» Exercise materials:
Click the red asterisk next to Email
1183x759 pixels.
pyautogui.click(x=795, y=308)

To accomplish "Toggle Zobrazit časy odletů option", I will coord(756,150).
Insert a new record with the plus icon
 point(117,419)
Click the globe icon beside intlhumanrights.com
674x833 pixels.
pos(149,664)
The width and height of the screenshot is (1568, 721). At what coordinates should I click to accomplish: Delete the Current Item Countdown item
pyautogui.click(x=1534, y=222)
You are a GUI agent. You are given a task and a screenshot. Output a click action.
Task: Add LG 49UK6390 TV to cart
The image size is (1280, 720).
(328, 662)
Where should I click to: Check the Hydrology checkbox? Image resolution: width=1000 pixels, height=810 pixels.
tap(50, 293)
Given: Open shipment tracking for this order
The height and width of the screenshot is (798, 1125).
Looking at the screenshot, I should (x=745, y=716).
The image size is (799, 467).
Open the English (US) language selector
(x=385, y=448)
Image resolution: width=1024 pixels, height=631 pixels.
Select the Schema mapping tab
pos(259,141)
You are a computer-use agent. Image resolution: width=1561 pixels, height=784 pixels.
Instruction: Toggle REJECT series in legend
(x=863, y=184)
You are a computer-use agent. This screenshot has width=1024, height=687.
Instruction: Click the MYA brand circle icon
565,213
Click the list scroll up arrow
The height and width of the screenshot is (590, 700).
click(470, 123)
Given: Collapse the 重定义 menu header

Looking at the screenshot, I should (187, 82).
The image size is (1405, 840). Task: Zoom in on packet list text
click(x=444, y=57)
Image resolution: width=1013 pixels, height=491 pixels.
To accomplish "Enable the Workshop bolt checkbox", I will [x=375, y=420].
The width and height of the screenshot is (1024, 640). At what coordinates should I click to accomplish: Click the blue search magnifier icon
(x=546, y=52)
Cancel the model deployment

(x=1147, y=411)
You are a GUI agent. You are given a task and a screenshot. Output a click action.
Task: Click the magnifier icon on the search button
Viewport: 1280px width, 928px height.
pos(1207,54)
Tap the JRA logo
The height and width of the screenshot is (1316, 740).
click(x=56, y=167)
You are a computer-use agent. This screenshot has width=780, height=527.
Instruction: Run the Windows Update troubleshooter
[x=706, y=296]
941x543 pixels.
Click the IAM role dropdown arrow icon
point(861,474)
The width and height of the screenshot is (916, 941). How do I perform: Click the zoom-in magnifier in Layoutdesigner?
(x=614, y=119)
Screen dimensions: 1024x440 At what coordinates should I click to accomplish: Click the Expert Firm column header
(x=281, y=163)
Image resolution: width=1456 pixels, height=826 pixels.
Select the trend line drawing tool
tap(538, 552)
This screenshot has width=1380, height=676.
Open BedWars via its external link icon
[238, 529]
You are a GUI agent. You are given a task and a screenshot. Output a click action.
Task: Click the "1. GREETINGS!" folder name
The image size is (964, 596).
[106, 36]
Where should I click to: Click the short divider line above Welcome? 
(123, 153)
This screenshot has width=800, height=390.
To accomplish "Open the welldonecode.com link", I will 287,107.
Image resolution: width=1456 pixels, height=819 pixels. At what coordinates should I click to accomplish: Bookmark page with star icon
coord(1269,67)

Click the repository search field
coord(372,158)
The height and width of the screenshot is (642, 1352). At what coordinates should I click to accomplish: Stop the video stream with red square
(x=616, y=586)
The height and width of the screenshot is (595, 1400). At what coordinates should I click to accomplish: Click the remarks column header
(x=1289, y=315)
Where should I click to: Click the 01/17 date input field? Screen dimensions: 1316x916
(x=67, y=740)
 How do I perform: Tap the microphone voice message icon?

» Your goal:
Print the entries above, everything from the line containing "Insert a new record with the plus icon" down to the line containing "click(x=56, y=167)", with both of those lines included, and reproduce each line unchanged.

» Output of the task:
Insert a new record with the plus icon
 point(117,419)
Click the globe icon beside intlhumanrights.com
674x833 pixels.
pos(149,664)
The width and height of the screenshot is (1568, 721). At what coordinates should I click to accomplish: Delete the Current Item Countdown item
pyautogui.click(x=1534, y=222)
You are a GUI agent. You are given a task and a screenshot. Output a click action.
Task: Add LG 49UK6390 TV to cart
The image size is (1280, 720).
(328, 662)
Where should I click to: Check the Hydrology checkbox? Image resolution: width=1000 pixels, height=810 pixels.
tap(50, 293)
Given: Open shipment tracking for this order
The height and width of the screenshot is (798, 1125).
Looking at the screenshot, I should (x=745, y=716).
The image size is (799, 467).
Open the English (US) language selector
(x=385, y=448)
Image resolution: width=1024 pixels, height=631 pixels.
Select the Schema mapping tab
pos(259,141)
You are a computer-use agent. Image resolution: width=1561 pixels, height=784 pixels.
Instruction: Toggle REJECT series in legend
(x=863, y=184)
You are a computer-use agent. This screenshot has width=1024, height=687.
Instruction: Click the MYA brand circle icon
565,213
Click the list scroll up arrow
The height and width of the screenshot is (590, 700).
click(470, 123)
Given: Collapse the 重定义 menu header

Looking at the screenshot, I should (187, 82).
The image size is (1405, 840). Task: Zoom in on packet list text
click(x=444, y=57)
Image resolution: width=1013 pixels, height=491 pixels.
To accomplish "Enable the Workshop bolt checkbox", I will [x=375, y=420].
The width and height of the screenshot is (1024, 640). At what coordinates should I click to accomplish: Click the blue search magnifier icon
(x=546, y=52)
Cancel the model deployment

(x=1147, y=411)
You are a GUI agent. You are given a task and a screenshot. Output a click action.
Task: Click the magnifier icon on the search button
Viewport: 1280px width, 928px height.
pos(1207,54)
Tap the JRA logo
The height and width of the screenshot is (1316, 740).
click(x=56, y=167)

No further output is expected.